The Kahn Liberal Arts Institute is delighted to announce our student fellows for 2024–25.

Fall 2024

Vegetal Forms: Knowing Place and Time Through Plants

Organized by Jimmy Grogan, Botanic Garden, and Colin Hoag, Anthropology, Vegetal Forms aims to unearth humanism’s botanical roots.

Chlo Gold ’25

Botanical humanities student-designed interdepartmental major; Spanish minor

Chlo will investigate queer relationships within the plant kingdom, by specifically examining the effusive queerness of lichens—a rich site of queer platonics and partnership. They will ask questions such as: what does queer botany teach us about language and nomenclature? What can queer botany teach us to celebrate within our human ecologies?

Avery Maltz AC ’25

Biology major; Studio art minor

Avery will weave together the threads of art, science, and environmental stewardship by discovering pigments and dyes in acorns, cones, lichen, and bark. He will ask questions such as: How might botanical illustration be enhanced by illustrating a plant in paint made by its own pigments?

Eva Bruce ’25

Anthropology and government double major

Eva will analyze how communities adapt definitions, perceptions and valuations of plant life in response to shifting global and local environments. She will ask questions such as: How do our definitions of “meaningful” plant encounters change as our environments are urbanized? How do relationships with plants influence identity and place formation in a changing world?

Julia Beyer ’26

Latin American studies and environmental science and policy double major

Julia will study the role of coloniality in representations and descriptions of plants—and how that may contribute to characterizing our relationship to nature as exploitative. She will also investigate the ways the botanical world is represented in literature—from Hawthorne’s representations of the forest as a place of solace free from the spectating eyes of society, to Zora Neale Hurston’s usage of pollination and vegetal imagery to represent her character’s sexual awakening and coming of age.

Spring 2025

Possible Futures: AI and Human Experience

Organized by Luca Capogna, Mathematics, and Susan Levin, Philosophy, Possible Futures will move the discourse around AI beyond the unhelpful polarization between human liberation and subversion.

Kate Flöer ’26

Biological sciences major; Data science minor

Kate will be researching the use of artificial intelligence in neglected tropical disease (NTD) elimination.
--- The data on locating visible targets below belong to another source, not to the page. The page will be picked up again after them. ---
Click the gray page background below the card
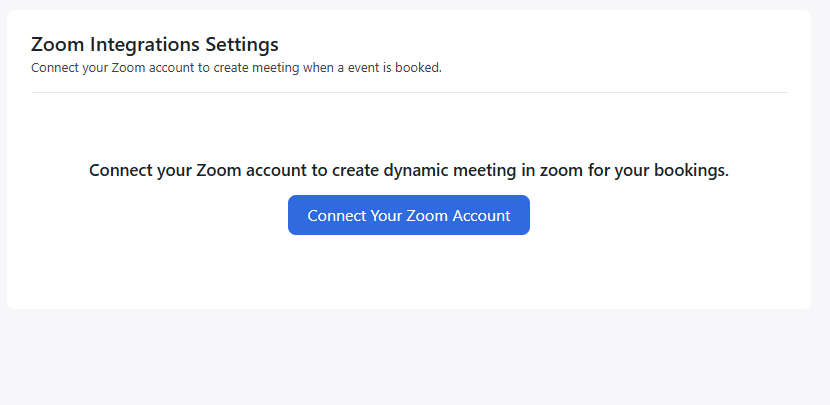Screen dimensions: 830x405 click(408, 358)
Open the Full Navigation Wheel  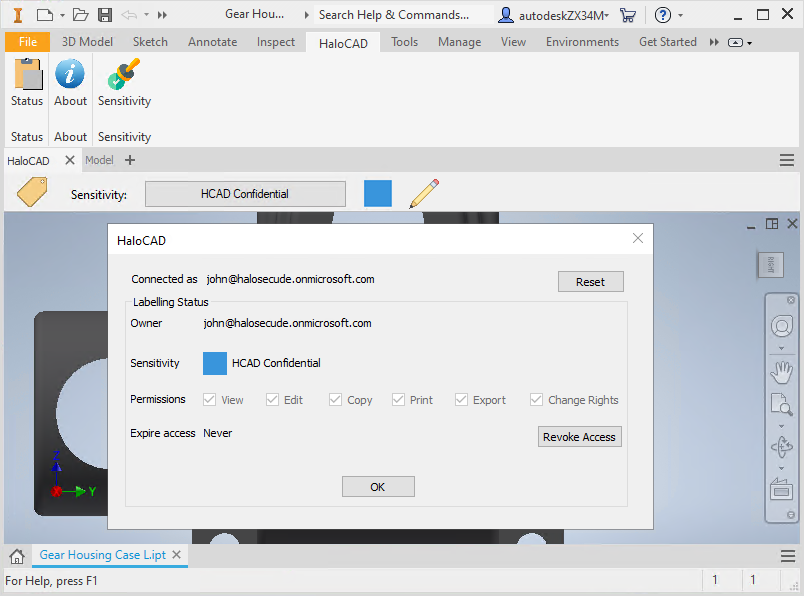(783, 326)
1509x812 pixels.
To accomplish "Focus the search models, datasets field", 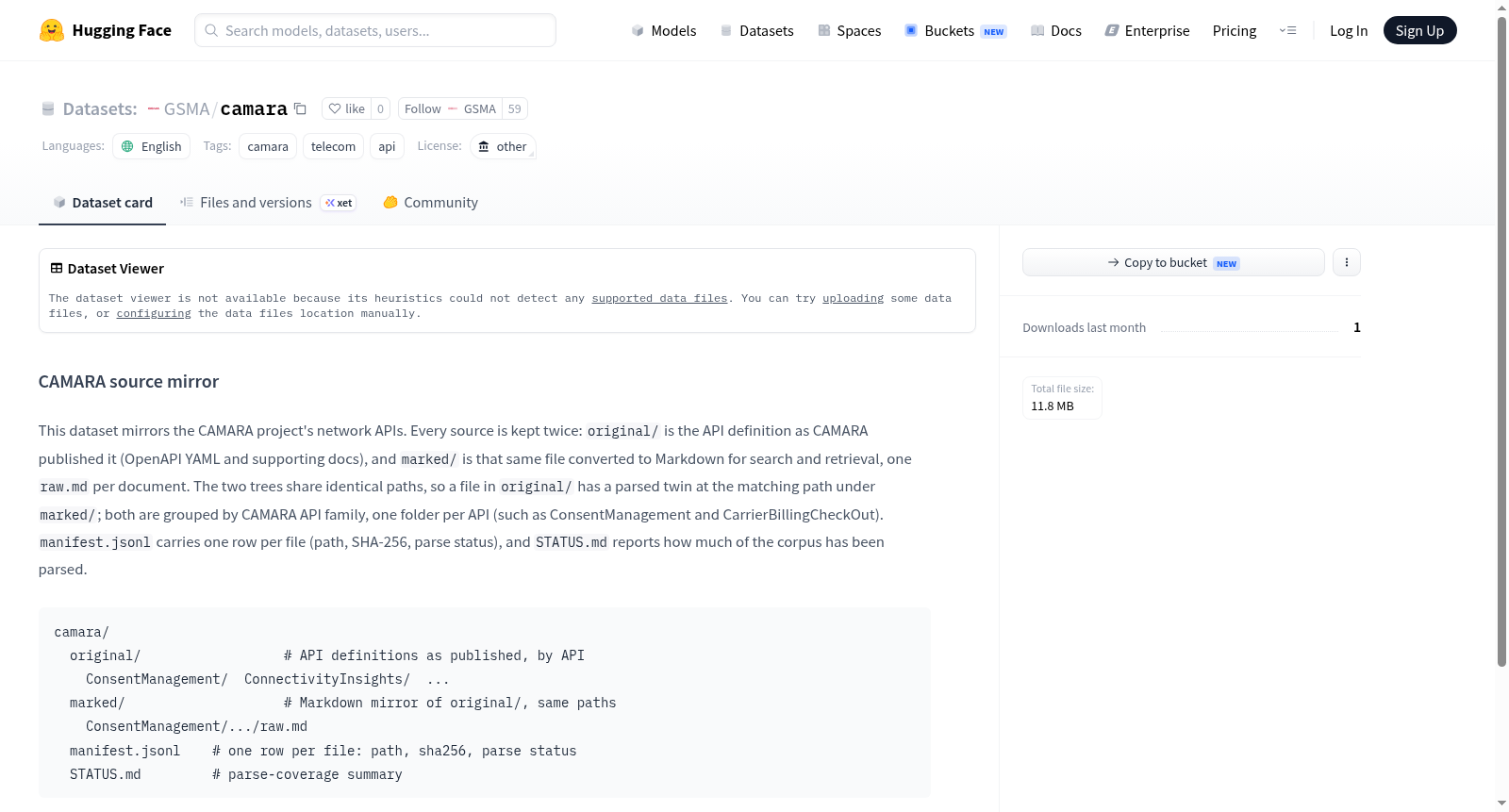I will pos(375,30).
Her goal is to create a new framework integrating AI that can inform the World Health Organization’s 2021–2030 NTDs roadmap.

Regina Hu ’26

Philosophy major

Regina will be researching the ethics concerning AI generated art pieces, through questions such as: What are humans looking for when we are looking at arts? Should the creation of AI be considered artistic property? Since AI still needs humans to input instructions and basic ideas for creating works, is the artwork created original? And, moreover, who is the owner of the created pieces?

Boushilah Mata ’25

Architecture major; Landscape studies minor

Mata will explore the intersection of technology and architecture, through questions such as: Can we effectively integrate AI in building practices without compromising people’s privacy or employment opportunities in the general public? How can we use AI in creating structures that can provide shelter and essential services in the aftermath of a disaster?

Claire Sullivan ’25

Study of women and gender major; Archaeology minor; Book studies concentrator

Claire will examine the biases that AI engines might be developing based on the content that they are learning on, including racist and sexist views of the world. In particular, she will research the weaponization of AI within online gendered discourse, including in incel and other misogynistic and disillusioned groups.